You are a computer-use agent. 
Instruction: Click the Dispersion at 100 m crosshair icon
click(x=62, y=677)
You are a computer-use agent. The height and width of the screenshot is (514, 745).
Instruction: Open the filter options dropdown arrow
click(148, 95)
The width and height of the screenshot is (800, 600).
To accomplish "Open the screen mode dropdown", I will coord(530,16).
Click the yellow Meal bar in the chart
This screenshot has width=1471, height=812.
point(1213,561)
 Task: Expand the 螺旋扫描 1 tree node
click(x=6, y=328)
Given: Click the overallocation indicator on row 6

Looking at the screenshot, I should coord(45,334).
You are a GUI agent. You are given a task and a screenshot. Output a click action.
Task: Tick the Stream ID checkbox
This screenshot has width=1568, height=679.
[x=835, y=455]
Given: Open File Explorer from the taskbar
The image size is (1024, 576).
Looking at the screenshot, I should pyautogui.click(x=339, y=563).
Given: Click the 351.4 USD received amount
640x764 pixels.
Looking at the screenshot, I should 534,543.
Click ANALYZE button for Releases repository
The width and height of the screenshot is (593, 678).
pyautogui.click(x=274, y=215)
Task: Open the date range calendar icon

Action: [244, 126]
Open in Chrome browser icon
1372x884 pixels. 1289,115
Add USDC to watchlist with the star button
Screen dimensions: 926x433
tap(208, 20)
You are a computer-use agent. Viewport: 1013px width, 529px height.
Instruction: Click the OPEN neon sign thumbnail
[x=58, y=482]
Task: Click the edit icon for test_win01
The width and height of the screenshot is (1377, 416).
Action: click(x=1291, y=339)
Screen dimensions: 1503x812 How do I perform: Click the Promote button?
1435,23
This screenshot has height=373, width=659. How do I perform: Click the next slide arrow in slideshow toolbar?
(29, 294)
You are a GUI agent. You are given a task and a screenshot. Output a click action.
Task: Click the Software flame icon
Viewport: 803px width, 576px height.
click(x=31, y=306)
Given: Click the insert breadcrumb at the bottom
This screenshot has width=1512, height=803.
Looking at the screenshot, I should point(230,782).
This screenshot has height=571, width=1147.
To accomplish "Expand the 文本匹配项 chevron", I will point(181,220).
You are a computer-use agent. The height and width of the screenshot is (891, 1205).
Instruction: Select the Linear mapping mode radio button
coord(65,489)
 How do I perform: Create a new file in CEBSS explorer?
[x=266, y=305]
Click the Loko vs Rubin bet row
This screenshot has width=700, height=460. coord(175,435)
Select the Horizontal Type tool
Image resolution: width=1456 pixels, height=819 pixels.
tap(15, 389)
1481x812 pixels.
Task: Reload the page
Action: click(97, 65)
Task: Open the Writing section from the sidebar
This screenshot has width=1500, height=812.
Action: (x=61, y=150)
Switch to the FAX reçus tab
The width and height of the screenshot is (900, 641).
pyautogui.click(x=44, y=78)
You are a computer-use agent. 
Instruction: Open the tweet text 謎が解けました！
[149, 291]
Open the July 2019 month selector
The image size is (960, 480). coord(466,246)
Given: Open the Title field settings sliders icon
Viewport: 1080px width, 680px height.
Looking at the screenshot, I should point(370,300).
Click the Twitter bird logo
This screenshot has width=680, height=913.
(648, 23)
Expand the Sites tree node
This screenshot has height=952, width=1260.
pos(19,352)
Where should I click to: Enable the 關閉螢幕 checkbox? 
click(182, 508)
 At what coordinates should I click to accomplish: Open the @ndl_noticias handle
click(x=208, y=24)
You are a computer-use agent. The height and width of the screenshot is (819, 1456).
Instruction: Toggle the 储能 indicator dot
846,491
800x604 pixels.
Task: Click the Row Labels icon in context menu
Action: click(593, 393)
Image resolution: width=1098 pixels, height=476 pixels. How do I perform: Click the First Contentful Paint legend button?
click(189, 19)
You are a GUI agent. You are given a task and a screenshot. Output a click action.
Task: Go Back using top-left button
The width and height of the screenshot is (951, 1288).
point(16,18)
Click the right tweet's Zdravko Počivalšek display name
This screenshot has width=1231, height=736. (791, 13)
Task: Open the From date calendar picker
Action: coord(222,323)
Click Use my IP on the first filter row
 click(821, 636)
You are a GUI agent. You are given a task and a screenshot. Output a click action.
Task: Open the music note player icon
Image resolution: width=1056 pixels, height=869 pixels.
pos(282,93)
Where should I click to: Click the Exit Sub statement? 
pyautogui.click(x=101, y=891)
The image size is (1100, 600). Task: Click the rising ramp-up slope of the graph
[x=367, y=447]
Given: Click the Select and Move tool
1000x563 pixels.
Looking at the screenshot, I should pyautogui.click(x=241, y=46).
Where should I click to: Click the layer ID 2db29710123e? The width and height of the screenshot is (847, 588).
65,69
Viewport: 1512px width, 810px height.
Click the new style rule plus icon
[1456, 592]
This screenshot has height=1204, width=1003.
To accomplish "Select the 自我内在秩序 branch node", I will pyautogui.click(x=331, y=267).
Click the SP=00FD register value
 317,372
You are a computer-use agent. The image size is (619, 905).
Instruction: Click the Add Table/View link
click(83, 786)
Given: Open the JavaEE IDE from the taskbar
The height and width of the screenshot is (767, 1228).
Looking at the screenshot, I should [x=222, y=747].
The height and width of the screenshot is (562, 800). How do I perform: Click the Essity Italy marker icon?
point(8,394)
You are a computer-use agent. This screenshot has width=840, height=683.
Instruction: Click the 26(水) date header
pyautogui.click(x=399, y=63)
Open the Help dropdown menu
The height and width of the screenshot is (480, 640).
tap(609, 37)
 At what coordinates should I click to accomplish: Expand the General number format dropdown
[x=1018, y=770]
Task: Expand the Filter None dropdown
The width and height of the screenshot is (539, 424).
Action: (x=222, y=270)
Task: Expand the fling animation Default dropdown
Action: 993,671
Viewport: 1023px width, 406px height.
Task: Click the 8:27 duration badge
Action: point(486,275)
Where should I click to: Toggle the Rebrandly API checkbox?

*-*-*

[Written exercise]:
Can you repeat the data from the line containing "You are a computer-use agent. The image" through the line containing "Looking at the screenshot, I should [x=222, y=747].", swapping "taskbar" for "dock" and changing nothing else?

[Task answer]:
You are a computer-use agent. The image size is (619, 905).
Instruction: Click the Add Table/View link
click(83, 786)
Given: Open the JavaEE IDE from the dock
The height and width of the screenshot is (767, 1228).
Looking at the screenshot, I should [x=222, y=747].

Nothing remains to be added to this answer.